Hizbul Mujahideen (HM) chief Syed Salahuddin has said he is not bothered by the United States labelling him a ‘Specially Designated Global Terrorist’ (SDGT).
However, he said that Pakistan was pursuing a “weak Kashmir policy” in the face of political chaos and mounting international pressure.
“Pakistan has just ignored the Trump administration’s wrong-headed decision of terming a ‘freedom fighter’ a ‘terrorist,’” which violates United Nations resolutions and the US Constitution,” he was quoted as saying by Asia Times in an interview. “Pakistan knows very well that a ‘mujahid’ cannot be a ‘terrorist,’ [and therefore] continues to provide ‘moral’ and ‘diplomatic’ support to the forces fighting for the right of self-determination in Kashmir.”
Pakistan issued a fatwa known as ‘Paigham-e-Pakistan‘ (“Pakistan’s message”) on January 16 this year. It empowers only Pakistan’s federal government, rather than militant groups, to announce jihad. Terming the decree a “blessing,” Salahuddin’s response is to suggest that the government use it to declare jihad in Kashmir.
“Pakistan is pursuing a weak Kashmir policy in the face of deepening political chaos,” Salahuddin says. Mounting international pressure to end support for the “Kashmir resistance struggle” and other Islamist movements against US intervention in the region has diverted the focus of Pakistan’s policymakers, he contends.
Quoting government sources, Asia Times reported that Pakistan has asked “such militants to keep a low profile.” Salahuddin denied, however, that the government had laid any restrictions on his movements or barred the HM from participating in public activity. “I participated in the public meetings held on October 27 last year and again addressed the Kashmir Martyrs Day rally on November 27,” he claimed.
Salahuddin said that “the HM struggle for Kashmir ‘liberation’ has gained momentum after the India-US nexus conspired to crush Kashmiris.”

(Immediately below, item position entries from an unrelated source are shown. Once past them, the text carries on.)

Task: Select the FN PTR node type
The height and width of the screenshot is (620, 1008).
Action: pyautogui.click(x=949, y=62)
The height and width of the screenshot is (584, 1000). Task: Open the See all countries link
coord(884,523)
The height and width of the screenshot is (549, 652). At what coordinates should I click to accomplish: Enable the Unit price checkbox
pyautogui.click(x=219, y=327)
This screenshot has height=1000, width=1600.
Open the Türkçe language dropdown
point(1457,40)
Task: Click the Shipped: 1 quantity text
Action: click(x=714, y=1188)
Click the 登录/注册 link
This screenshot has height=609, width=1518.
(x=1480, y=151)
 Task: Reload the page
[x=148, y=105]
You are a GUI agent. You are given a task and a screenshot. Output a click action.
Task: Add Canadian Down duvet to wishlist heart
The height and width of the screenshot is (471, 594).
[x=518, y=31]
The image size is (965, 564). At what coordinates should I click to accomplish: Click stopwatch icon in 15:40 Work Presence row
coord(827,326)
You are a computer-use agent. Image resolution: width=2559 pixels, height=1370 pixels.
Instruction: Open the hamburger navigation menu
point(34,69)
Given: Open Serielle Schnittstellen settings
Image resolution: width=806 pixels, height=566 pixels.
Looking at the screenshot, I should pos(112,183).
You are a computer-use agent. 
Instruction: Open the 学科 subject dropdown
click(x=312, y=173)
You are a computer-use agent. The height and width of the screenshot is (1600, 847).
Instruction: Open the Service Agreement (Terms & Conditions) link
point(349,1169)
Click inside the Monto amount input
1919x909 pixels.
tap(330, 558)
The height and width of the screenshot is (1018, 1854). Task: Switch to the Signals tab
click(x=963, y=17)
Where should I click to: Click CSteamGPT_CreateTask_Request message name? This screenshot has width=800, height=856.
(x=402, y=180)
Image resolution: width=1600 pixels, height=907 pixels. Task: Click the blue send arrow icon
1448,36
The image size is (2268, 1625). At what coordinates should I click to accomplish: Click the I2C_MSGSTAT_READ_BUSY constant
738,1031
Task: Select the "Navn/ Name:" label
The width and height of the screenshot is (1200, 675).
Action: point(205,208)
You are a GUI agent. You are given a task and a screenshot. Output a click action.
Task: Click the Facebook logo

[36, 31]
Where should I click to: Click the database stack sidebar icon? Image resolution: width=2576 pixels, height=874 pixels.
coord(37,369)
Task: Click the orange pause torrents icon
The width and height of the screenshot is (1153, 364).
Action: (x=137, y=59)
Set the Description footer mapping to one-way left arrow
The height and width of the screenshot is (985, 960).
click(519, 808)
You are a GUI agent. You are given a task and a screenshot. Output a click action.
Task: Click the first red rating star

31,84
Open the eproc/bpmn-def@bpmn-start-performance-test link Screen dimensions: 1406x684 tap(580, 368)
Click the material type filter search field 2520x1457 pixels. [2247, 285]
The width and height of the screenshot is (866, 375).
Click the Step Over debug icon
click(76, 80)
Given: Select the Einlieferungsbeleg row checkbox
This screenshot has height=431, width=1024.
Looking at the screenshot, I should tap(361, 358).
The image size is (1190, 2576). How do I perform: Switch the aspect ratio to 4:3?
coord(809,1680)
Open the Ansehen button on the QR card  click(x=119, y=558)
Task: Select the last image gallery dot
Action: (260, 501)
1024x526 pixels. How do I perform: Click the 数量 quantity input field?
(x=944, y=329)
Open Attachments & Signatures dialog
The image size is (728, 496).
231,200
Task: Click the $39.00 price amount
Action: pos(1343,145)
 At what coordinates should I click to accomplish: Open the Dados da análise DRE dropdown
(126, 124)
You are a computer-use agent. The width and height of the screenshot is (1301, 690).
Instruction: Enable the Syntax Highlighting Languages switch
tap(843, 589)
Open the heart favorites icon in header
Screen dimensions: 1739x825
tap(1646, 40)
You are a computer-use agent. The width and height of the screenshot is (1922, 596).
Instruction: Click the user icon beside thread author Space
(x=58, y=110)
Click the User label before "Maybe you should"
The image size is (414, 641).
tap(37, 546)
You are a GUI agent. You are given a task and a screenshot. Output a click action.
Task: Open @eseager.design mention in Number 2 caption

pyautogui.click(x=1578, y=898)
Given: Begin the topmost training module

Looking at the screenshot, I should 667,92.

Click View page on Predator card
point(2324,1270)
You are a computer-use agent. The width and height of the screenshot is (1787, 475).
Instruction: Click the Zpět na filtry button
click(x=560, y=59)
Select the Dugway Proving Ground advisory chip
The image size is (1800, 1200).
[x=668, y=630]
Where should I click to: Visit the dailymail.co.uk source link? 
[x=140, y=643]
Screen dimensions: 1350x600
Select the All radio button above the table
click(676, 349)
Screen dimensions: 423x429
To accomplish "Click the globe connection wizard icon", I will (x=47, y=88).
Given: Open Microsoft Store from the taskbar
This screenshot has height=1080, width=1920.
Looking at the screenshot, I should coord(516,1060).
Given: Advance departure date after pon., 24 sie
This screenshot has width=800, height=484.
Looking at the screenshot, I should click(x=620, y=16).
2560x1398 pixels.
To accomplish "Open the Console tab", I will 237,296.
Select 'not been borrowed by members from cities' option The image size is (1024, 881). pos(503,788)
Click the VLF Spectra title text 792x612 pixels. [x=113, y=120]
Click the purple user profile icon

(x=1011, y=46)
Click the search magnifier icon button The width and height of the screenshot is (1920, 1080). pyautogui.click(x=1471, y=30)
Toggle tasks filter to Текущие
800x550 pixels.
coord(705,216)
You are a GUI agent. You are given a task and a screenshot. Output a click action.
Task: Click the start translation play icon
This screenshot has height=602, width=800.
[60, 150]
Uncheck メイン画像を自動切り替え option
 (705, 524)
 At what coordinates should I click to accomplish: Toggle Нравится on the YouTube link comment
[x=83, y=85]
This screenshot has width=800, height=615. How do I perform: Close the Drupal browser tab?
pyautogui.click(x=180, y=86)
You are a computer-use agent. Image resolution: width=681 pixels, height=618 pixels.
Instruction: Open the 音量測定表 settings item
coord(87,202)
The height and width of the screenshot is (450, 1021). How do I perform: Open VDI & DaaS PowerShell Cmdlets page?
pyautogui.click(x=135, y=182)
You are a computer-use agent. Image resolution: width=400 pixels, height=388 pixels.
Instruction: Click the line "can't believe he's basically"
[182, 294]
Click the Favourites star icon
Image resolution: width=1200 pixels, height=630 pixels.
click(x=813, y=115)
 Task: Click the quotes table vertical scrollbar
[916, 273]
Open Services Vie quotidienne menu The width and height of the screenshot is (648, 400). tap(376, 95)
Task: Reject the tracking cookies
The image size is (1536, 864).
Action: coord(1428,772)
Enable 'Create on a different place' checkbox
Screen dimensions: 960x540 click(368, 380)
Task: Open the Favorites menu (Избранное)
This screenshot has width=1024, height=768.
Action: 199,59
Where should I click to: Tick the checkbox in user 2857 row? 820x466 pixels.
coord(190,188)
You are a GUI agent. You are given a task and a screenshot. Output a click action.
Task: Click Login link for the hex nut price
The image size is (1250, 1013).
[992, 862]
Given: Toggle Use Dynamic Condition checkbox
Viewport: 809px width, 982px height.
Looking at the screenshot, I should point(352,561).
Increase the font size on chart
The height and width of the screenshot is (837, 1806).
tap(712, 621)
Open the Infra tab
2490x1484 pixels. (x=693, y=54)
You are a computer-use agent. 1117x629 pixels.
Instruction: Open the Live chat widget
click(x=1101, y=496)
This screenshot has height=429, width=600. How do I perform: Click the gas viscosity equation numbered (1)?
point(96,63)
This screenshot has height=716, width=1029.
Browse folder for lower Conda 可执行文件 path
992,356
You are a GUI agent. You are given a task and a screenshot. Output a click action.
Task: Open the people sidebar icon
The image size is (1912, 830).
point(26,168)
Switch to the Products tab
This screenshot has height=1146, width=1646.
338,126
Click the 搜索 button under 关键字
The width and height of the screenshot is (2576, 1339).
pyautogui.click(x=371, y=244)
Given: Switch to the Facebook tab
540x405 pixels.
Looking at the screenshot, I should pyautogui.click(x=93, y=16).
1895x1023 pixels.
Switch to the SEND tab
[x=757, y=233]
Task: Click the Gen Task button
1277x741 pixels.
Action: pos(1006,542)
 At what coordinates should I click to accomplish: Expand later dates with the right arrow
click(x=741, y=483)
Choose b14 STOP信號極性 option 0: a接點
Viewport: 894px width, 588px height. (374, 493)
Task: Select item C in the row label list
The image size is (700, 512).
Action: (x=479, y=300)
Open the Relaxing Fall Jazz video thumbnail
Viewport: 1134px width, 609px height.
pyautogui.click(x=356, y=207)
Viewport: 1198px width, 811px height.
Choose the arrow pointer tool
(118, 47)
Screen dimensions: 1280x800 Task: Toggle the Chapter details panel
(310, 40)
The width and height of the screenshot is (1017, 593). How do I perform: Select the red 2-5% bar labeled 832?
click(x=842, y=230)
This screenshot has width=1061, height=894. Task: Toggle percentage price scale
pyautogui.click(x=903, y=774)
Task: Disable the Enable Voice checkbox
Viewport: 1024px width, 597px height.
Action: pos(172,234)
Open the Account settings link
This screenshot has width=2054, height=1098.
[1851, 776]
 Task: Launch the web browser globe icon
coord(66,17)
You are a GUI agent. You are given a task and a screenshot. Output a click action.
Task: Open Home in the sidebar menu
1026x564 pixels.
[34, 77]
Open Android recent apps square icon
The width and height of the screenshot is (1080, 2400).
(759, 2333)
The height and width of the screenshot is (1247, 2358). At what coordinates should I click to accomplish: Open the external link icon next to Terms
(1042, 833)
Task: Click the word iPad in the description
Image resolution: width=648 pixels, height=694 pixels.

Salahuddin, acknowledging Hizb commander Burhan Wani’s loss, believes the HM has created enough awareness among the youth to “give a tough time to the Indian forces whenever a Kashmiri dies.” In fact, Wani’s death gave Kashmiri jihad a new lease of life, he said. “We have now trained a score of youth in Kashmir to utilize social media channels to disseminate the message of Kashmiri jihad and to motivate the people to support the armed resistance.”
Salahuddin said that a majority of Pakistanis support HM’s cause. “We have ‘spiritual bonds’ with Jamaat-e-Islami and share its religious and ideological perception, but other than that HM has no link whatsoever with Jamaat-e-Islami,” he said.